> **What is needed**
Please print only the top portion of the entries below, ending with the line that contains "Products [link] (276, 92)", exactly as written.

Data supplied START

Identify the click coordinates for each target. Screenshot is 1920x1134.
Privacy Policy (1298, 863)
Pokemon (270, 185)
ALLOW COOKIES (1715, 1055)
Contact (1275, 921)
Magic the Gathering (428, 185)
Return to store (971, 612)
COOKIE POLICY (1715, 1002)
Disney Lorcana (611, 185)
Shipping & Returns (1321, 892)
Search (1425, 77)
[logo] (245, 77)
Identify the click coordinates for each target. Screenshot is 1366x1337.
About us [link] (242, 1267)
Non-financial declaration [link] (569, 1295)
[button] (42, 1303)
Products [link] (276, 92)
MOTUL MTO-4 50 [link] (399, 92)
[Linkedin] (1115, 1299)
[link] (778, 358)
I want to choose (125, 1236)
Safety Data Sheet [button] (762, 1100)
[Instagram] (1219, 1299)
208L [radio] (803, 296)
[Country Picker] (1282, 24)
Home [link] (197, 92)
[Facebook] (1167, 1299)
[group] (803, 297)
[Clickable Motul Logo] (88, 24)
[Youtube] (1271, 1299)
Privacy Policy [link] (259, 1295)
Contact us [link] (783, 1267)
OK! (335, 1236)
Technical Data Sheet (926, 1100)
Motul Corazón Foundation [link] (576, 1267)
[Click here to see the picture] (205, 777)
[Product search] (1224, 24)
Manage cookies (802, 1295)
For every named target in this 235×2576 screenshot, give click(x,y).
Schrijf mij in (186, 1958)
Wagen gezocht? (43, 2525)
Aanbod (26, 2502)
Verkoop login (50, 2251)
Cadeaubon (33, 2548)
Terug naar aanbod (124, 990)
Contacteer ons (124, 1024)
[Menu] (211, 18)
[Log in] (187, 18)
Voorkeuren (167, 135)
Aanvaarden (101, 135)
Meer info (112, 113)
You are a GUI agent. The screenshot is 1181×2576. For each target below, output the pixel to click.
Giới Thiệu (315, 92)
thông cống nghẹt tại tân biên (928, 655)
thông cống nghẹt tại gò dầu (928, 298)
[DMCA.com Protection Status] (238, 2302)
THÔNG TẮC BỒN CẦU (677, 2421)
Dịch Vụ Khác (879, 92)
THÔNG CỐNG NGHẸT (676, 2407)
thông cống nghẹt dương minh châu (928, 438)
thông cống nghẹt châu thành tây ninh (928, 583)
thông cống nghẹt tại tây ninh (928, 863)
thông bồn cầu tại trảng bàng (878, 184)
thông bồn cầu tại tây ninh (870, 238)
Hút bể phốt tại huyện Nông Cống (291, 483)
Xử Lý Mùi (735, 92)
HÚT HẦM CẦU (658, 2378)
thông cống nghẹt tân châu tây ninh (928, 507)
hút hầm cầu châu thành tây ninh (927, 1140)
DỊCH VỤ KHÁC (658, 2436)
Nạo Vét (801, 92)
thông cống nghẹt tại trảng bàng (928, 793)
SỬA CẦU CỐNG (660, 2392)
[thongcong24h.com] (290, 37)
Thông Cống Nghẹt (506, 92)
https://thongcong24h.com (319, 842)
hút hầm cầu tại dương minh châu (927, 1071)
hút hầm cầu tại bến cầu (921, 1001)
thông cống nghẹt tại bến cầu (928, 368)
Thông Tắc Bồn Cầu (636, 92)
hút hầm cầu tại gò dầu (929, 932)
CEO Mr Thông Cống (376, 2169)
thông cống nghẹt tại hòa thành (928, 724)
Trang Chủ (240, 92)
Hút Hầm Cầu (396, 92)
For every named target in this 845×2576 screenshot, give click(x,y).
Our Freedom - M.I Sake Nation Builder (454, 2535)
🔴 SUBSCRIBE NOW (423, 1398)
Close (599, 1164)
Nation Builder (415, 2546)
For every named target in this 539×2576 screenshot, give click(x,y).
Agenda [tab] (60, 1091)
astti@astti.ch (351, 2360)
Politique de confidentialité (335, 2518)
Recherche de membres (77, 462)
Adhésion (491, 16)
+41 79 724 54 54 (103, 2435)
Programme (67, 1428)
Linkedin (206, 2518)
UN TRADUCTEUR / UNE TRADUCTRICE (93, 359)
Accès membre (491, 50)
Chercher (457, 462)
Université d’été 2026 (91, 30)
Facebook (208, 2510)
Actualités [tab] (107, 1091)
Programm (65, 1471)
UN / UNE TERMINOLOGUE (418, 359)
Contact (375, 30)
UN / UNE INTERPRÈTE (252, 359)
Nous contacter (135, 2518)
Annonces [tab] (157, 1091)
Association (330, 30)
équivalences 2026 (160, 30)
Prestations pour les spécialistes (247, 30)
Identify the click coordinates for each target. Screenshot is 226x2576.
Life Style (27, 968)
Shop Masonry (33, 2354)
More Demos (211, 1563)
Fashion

Data supplied END

> **Exercise answer**
Identify the click coordinates for each target. Screenshot is 1920x1134.
Privacy Policy (1298, 863)
Pokemon (270, 185)
ALLOW COOKIES (1715, 1055)
Contact (1275, 921)
Magic the Gathering (428, 185)
Return to store (971, 612)
COOKIE POLICY (1715, 1002)
Disney Lorcana (611, 185)
Shipping & Returns (1321, 892)
Search (1425, 77)
[logo] (245, 77)
Identify the click coordinates for each target. Screenshot is 1366x1337.
About us [link] (242, 1267)
Non-financial declaration [link] (569, 1295)
[button] (42, 1303)
Products [link] (276, 92)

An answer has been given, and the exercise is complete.